Some values, such as Intel BTS and Intel Processor Trace, use an additional, auxiliary, mmap() buffer to store the results. PAPI currently does not support gathering data via that mechanism.

Data Format. Once the user signal handler is called, the program can read out the samples in the mmap() buffer and interpret them. There are two straightforward ways to deal with the data. One is to immediately write it to disk, interpreting it offline. The other is to decode and act on the results immediately. Both methods of gathering data will require some sort of library to interpret the fields in the samples. We provide examples that do both types of analysis, but this code is currently not part of PAPI, but separate code to be included in the analysis routines.

For the save to disk case, there is a standard on-disk format for perf records, the a perf.data file [9, 17, 28]. Programs that write out data in this format can then be analyzed by other compatible perf tools. There are various existing tools that can parse raw perf.data files:

  • pmu-tools parser [15],

  • quipper C++ parser (part of chromiumos-wide-profiling),

  • gooda [21], and

  • flame graphs [11].

6 Preliminary Results

We have been developing the advanced PAPI sampling interface on a number of machines, with the primary testing happening on an Intel Skylake machine with four cores. The test machine is running Linux 4.4.0-127-generic and our primary benchmark is a PAPI instrumented version 2.2 of the High-Performance Linpack (HPL) benchmark [29]. Samples have been recorded and verified for all PEBS events in the Skylake, Haswell, and Broadwell architectures.

Figure 3 shows results gathered on a Skylake machine when using sample types PERF_SAMPLE_IP, PERF_SAMPLE_READ, and PERF_SAMPLE_CPU. The native FRONTEND_RETIRED.L1I_MISS event was used, which counts instruction cache misses. Each sample contains the value of the performance counter, which can be seen next to “Value:”. The samples also record the CPU on which the event is occur ING and the instruction pointer at the time of the event. The samples were collected with a sample period of 10000. Two captured samples are shown; it is a multithreaded benchmark and it can be seen that the samples were gathered from two different cores. In this example, the raw data is gathered in a signal handler and this is parsed and printed each time a signal occurs.

Figure 4 shows results gathered on a Haswell machine that include cache latency and source results. These were gathered using the event:

MEM_TRANS_RETIRED:LATENCY_ABOVE_THRESHOLD

and the sample type:

PERF_SAMPLE_IP | PERF_SAMPLE_WEIGHT | PERF_SAMPLE_DATA_SRC.

Fig. 3.
figure 3

Example advanced sampling, with IP, CPU, and READ samples shown.

Fig. 4.
figure 4

Example of advanced sampling, with IP, WEIGHT, and DATA_SRC samples. The weight indicates the latency of the sampled instruction.

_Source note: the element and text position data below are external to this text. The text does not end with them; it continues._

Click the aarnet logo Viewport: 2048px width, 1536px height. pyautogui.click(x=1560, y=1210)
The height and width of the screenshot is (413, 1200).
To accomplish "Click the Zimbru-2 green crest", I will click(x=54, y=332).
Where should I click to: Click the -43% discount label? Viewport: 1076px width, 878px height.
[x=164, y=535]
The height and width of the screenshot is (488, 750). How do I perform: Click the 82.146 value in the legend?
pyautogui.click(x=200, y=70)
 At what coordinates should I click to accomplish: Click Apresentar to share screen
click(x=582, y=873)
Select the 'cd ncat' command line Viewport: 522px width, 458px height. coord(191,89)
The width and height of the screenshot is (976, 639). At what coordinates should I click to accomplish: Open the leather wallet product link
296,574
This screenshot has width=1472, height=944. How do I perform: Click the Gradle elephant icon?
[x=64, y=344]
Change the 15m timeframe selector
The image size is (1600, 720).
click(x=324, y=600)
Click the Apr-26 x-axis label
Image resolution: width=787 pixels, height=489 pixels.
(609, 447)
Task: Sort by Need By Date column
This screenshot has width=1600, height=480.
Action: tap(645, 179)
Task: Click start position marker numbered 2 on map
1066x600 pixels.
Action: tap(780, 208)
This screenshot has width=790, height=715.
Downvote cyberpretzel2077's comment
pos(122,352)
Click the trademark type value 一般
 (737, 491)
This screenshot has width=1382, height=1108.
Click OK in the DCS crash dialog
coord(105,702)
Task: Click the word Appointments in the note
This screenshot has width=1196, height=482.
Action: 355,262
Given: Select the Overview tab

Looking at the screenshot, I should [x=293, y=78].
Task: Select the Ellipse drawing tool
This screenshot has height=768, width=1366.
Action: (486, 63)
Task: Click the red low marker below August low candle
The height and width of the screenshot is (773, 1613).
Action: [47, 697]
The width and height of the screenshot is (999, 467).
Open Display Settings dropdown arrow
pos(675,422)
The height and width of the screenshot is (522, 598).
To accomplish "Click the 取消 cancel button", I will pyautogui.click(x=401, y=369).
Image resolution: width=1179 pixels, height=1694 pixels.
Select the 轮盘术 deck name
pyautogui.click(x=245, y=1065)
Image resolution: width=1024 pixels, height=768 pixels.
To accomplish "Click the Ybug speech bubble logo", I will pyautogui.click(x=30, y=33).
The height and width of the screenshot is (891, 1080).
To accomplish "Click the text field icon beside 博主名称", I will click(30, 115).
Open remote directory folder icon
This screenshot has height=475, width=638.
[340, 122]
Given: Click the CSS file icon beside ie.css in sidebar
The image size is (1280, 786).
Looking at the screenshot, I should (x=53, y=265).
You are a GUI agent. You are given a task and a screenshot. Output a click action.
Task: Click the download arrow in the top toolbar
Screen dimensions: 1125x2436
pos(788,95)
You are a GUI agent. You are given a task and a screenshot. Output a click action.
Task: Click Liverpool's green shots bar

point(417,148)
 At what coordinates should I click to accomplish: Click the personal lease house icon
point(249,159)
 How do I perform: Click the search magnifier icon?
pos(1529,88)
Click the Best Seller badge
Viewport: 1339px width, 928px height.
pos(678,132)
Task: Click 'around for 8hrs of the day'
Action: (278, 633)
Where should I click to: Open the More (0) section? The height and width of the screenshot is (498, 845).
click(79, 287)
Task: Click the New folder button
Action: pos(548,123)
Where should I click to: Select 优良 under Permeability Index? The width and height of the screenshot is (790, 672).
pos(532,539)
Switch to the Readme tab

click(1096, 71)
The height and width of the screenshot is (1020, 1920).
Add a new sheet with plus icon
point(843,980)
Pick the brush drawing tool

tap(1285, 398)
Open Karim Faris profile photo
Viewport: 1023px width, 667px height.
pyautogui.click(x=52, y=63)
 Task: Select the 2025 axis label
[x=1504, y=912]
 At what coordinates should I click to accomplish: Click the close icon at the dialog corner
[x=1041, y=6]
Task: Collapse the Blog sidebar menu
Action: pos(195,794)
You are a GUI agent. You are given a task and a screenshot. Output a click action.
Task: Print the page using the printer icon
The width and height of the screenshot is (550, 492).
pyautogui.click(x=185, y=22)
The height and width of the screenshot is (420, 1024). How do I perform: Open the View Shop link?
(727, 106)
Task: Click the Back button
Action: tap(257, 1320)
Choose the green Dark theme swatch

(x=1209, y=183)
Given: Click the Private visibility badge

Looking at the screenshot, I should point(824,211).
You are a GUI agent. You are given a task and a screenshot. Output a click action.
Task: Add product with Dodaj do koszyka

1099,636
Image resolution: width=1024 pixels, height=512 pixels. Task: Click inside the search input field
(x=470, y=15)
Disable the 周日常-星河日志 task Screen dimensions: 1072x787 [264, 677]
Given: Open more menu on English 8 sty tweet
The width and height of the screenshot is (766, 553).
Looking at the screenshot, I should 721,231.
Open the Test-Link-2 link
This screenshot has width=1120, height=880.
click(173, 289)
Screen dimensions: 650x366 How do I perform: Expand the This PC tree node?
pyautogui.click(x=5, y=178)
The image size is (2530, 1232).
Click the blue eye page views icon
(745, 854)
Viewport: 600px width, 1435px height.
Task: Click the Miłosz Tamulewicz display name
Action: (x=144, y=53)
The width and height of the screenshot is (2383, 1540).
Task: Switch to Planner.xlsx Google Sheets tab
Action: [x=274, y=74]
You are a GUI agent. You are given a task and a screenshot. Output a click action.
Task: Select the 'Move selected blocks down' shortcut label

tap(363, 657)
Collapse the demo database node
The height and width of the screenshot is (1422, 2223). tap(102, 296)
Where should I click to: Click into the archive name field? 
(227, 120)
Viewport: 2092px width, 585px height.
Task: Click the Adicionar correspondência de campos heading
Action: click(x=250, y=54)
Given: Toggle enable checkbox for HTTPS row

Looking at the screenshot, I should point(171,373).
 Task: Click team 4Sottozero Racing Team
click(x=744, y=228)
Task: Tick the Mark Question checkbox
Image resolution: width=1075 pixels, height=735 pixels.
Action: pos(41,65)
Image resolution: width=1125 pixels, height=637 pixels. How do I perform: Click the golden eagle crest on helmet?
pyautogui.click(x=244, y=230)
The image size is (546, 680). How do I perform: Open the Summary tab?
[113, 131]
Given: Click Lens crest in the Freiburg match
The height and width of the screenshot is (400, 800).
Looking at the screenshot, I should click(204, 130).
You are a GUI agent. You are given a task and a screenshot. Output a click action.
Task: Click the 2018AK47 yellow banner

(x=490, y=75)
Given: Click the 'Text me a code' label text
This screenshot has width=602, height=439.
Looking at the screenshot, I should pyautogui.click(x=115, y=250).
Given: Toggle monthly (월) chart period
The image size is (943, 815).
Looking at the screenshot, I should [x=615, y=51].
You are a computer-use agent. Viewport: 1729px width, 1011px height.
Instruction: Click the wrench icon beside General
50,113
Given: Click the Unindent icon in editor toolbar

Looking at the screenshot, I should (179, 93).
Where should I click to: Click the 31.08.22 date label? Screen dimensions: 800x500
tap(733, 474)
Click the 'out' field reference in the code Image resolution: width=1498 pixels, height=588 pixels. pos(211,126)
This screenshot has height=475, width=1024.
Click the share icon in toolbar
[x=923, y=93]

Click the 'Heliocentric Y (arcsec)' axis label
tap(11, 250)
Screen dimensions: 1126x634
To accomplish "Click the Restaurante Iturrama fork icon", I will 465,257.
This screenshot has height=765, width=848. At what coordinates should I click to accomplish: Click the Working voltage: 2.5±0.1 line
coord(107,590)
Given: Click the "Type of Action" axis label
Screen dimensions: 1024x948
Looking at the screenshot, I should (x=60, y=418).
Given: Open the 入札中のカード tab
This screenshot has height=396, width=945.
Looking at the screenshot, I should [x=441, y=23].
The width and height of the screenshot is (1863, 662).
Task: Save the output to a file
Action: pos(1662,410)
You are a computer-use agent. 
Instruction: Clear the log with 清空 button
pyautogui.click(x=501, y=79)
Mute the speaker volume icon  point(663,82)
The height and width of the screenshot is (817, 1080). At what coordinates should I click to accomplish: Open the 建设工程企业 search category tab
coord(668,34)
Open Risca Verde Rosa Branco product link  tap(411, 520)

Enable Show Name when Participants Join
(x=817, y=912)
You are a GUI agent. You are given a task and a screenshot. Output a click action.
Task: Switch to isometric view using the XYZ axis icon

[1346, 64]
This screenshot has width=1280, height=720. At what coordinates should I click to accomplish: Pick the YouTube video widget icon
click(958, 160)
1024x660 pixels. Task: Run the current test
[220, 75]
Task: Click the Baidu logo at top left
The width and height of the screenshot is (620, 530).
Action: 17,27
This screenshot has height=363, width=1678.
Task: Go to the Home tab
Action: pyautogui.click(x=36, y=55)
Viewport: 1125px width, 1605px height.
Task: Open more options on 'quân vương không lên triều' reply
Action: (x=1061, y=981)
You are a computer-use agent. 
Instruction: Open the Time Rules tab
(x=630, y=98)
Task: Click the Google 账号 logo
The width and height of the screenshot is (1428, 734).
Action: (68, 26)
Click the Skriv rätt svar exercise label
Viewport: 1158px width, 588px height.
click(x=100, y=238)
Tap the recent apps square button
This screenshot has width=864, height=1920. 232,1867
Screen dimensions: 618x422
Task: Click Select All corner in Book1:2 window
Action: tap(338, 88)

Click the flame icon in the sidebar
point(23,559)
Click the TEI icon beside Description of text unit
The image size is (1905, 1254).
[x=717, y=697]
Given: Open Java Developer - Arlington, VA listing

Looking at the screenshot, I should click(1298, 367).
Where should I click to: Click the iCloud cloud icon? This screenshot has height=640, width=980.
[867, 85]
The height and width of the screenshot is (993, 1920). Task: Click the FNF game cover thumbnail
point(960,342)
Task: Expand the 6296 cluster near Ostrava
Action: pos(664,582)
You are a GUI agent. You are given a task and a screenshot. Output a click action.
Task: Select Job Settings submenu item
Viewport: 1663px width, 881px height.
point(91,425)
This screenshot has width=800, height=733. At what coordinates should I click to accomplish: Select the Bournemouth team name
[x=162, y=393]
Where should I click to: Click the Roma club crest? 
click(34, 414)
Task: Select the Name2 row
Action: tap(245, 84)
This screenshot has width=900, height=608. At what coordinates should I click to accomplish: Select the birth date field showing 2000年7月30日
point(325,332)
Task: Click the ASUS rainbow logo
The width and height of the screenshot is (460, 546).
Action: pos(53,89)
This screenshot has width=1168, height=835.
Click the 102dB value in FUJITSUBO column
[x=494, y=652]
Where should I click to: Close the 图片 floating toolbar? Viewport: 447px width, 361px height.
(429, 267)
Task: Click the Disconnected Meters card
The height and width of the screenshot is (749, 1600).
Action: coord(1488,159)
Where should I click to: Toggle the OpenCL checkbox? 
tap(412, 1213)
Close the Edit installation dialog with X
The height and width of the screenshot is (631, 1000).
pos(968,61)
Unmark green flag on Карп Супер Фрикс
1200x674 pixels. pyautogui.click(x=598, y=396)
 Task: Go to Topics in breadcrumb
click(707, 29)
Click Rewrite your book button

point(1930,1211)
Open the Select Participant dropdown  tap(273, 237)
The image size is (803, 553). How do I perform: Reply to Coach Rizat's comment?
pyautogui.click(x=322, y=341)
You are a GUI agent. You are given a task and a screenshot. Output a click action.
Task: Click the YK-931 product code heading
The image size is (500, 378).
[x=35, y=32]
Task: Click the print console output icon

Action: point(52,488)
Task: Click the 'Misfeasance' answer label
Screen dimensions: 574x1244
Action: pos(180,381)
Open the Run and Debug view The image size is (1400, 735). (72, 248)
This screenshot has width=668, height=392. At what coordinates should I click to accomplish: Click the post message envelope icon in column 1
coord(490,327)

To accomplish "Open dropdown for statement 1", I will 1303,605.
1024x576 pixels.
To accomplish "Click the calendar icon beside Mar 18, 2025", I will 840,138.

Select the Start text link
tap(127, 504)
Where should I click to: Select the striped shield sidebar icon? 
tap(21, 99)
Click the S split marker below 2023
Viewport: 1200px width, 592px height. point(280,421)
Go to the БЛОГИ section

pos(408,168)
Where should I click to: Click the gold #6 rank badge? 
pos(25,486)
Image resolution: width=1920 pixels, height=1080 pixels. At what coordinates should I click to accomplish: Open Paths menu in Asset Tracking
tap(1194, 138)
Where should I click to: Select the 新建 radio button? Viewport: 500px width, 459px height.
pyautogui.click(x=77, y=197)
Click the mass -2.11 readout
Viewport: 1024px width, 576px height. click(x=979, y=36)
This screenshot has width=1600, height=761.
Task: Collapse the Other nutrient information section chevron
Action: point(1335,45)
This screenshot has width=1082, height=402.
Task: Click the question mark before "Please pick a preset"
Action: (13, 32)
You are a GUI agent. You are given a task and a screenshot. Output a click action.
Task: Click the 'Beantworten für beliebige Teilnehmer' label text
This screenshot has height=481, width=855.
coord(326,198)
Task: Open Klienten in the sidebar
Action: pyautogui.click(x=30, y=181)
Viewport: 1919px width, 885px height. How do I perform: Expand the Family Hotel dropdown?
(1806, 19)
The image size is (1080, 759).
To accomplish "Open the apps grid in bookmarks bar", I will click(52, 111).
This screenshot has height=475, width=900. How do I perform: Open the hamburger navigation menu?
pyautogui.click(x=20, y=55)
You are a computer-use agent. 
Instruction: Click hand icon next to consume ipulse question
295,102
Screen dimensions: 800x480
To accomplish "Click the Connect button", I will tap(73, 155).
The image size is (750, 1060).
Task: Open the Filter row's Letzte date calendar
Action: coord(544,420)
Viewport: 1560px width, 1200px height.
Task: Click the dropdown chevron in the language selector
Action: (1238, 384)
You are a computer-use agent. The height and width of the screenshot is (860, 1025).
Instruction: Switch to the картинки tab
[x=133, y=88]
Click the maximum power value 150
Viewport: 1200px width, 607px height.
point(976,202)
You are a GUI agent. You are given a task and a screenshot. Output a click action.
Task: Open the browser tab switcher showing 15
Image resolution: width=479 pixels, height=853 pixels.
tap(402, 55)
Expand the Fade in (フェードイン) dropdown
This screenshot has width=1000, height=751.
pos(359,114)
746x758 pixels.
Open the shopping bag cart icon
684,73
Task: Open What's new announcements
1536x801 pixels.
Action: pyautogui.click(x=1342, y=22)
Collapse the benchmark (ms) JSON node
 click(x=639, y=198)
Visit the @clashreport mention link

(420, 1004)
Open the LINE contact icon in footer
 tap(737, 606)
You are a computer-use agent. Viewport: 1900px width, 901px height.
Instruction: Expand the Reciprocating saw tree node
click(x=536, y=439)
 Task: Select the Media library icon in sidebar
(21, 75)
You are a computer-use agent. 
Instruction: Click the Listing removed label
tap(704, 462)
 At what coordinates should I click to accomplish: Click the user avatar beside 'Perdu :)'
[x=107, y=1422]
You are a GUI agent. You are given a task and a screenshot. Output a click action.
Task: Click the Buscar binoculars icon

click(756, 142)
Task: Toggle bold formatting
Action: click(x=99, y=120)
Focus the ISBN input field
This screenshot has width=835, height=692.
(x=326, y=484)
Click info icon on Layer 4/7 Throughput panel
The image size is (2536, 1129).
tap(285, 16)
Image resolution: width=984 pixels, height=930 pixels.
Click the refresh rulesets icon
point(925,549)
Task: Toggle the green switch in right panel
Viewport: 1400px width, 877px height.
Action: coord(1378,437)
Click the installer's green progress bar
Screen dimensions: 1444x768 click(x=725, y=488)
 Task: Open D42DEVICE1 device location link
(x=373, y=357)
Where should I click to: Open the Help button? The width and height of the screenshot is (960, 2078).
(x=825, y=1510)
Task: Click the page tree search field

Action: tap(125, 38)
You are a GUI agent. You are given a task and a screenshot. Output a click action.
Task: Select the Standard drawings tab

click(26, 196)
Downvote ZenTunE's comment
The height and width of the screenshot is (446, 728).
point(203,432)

7 Conclusion and Future Work

We have designed an improved sampling interface for PAPI. It integrates advanced sampling support into the PAPI interface while abstracting away some of the difficulty of using the perf_event_open sampling interface. We provide code that can be used to parse samples found in the mmap() buffer which is not a trivial task.

The interface is currently under test for architectures other than Broadwell, Haswell and Skylake. Once testing is completed, the interface will be included and released with the upcoming 6.0 PAPI release.

By adding extended sampling support to PAPI we have opened new avenues for code analysis that will greatly aid users trying to optimize for performance in current and future extreme-scale systems.